Don't public subsidies mainly support those elitist forms of the arts which are hated, or at best ridiculed by the very public whose money pays for them?

Aren't I like most people in that the books I read, the films I see, the music I listen to, were all produced commercially by artisans rather than artists, and I wouldn't cross the road to see subsidised art?

If I am, how am I wrong? How are we wrong?

J. Hamlyn said...

As ever Sean, you’re not entirely wrong but you do make it all seem very black and white when in fact it’s polychromatic (as opposed to grey). Sure subsidies do support a lot of abject crap but they also support grassroots initiatives and individuals at the start of their careers as well as the occasional popular and/or edifying things.
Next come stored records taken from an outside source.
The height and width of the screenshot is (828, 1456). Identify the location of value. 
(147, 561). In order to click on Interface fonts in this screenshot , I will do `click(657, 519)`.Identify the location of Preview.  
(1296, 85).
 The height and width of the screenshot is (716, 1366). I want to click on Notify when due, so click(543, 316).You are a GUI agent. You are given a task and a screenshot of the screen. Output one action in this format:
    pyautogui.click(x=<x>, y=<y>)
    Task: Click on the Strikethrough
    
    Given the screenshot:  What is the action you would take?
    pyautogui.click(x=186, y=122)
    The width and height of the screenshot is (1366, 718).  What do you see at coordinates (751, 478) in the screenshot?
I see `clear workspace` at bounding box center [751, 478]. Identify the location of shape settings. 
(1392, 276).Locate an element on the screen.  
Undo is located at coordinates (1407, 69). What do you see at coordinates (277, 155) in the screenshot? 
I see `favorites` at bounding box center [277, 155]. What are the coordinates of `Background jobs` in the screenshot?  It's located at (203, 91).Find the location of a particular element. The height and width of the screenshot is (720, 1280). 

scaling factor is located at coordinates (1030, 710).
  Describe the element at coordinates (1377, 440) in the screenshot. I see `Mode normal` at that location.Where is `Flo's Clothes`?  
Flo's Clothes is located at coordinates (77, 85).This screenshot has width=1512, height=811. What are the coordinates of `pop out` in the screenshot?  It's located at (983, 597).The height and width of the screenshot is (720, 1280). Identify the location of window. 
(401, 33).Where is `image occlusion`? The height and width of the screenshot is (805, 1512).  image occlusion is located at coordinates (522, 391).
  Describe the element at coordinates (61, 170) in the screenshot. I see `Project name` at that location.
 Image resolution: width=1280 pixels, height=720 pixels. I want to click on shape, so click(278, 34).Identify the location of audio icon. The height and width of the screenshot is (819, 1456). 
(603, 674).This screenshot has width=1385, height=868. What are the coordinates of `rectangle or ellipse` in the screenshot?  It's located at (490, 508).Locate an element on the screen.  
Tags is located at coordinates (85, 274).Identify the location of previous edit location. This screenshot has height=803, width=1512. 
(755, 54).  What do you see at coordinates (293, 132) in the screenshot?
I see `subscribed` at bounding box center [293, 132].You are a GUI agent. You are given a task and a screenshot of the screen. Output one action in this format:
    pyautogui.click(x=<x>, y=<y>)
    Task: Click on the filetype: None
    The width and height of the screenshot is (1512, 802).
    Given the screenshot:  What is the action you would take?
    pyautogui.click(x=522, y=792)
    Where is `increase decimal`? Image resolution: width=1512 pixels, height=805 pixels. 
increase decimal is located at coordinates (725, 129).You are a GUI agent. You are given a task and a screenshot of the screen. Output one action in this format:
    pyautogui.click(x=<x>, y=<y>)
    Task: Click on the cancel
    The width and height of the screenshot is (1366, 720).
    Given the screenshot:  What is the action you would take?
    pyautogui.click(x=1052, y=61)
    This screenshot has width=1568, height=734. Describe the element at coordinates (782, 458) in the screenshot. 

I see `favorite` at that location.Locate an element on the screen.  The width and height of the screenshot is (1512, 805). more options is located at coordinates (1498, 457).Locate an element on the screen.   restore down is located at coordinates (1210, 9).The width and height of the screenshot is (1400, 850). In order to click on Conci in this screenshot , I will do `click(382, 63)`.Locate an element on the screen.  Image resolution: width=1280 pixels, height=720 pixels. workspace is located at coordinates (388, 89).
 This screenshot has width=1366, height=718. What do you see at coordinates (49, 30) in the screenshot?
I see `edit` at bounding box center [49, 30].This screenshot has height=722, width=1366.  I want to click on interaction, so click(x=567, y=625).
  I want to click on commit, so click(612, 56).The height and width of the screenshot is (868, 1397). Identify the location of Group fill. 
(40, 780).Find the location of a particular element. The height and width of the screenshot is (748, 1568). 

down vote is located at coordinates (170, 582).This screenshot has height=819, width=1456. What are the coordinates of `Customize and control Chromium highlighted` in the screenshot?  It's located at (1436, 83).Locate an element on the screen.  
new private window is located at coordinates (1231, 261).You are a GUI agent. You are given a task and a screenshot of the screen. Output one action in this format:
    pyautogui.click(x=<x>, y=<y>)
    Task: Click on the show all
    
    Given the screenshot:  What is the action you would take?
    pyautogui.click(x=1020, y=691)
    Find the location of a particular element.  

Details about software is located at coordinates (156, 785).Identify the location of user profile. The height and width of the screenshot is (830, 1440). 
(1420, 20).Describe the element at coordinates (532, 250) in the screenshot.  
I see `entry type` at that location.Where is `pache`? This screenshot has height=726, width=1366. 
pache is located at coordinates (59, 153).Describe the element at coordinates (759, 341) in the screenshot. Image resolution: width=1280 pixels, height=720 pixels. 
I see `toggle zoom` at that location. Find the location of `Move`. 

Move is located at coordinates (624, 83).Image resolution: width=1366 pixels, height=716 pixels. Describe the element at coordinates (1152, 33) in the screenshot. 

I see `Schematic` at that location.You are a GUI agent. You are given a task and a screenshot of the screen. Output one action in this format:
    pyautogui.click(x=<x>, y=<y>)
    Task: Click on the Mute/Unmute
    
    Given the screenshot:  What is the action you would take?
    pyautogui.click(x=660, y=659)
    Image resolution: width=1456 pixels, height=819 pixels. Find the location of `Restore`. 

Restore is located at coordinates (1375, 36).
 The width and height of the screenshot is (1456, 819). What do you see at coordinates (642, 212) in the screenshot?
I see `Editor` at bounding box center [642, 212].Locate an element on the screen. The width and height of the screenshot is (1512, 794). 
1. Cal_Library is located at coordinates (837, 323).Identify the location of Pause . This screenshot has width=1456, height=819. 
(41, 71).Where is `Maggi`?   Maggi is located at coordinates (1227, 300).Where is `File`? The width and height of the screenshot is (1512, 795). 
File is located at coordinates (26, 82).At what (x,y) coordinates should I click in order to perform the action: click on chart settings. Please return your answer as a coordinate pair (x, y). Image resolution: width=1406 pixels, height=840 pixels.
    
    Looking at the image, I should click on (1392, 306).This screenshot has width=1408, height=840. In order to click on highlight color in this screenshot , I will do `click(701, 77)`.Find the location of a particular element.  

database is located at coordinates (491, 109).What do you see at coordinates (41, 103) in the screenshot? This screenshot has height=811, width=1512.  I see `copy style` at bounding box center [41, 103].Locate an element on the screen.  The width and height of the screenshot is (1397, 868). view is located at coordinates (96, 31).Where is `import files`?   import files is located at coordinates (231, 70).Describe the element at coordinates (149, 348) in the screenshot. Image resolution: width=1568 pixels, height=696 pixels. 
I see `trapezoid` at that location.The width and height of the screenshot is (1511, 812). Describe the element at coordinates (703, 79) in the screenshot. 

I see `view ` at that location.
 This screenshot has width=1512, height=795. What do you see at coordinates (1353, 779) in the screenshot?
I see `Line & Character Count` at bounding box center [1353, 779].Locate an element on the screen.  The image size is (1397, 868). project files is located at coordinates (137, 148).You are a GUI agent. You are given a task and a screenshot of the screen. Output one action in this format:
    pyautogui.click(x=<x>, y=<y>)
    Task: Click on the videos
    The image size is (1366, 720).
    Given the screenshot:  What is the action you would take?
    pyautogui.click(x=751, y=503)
David Shrigley, who made the animation you so love to hate has become an extremely popular artist amongst a wide spectrum of classes and age groups. Like those artists you mention he often worked for free (very often still does) and probably would make work it if it were illegal too. I’m not sure how much he’s received in terms of subsidy during his career (probably not a great deal) but he certainly worked in subsidised spaces and institutions in his early career in order to put food on the table when nobody gave a shit about who he was or what he did.

Many people in the UK do like to moan about stuff, that does seem to be an ingrained part of our culture (not something I’m proud of though), but on the other hand Tate Modern is one of Britain’s most popular visitor attractions surpassed only by Blackpool pleasure beach. Do they really hate stuff though or what they believe it represents ie: “elitism” as you say? I wouldn’t expect to easily understand the products of any specialist practitioner in any field so why is it that people feel that art should be instantly accessible? Some is, some isn’t. Some that isn’t is just obscure nonsense and some is difficult to adjust to but does that make it elitist? Like most good things you have to work at it and if you can’t be bothered then don’t expect miracles or to have your prejudices contradicted.

One of the students I was working with last year said to me “I want to make work that folk understand”. I asked him to elaborate a little to which he said “I’d like to make work my mum or gran could understand. When I took them to the Art Gallery the other day I had to keep explaining things to them. I don’t want my art to be like that.” Unfortunately I didn’t have a ready response so I fumbled my way to a reply but I wish I’d asked “Do your mum and gran like the music you listen to?”

J. Hamlyn said...

In his short essay, "Tradition and the Individual Talent" T. S. Eliot writes of poets and artists:
"He must be quite aware of the obvious fact that art never improves, but that the material of art is never quite the same."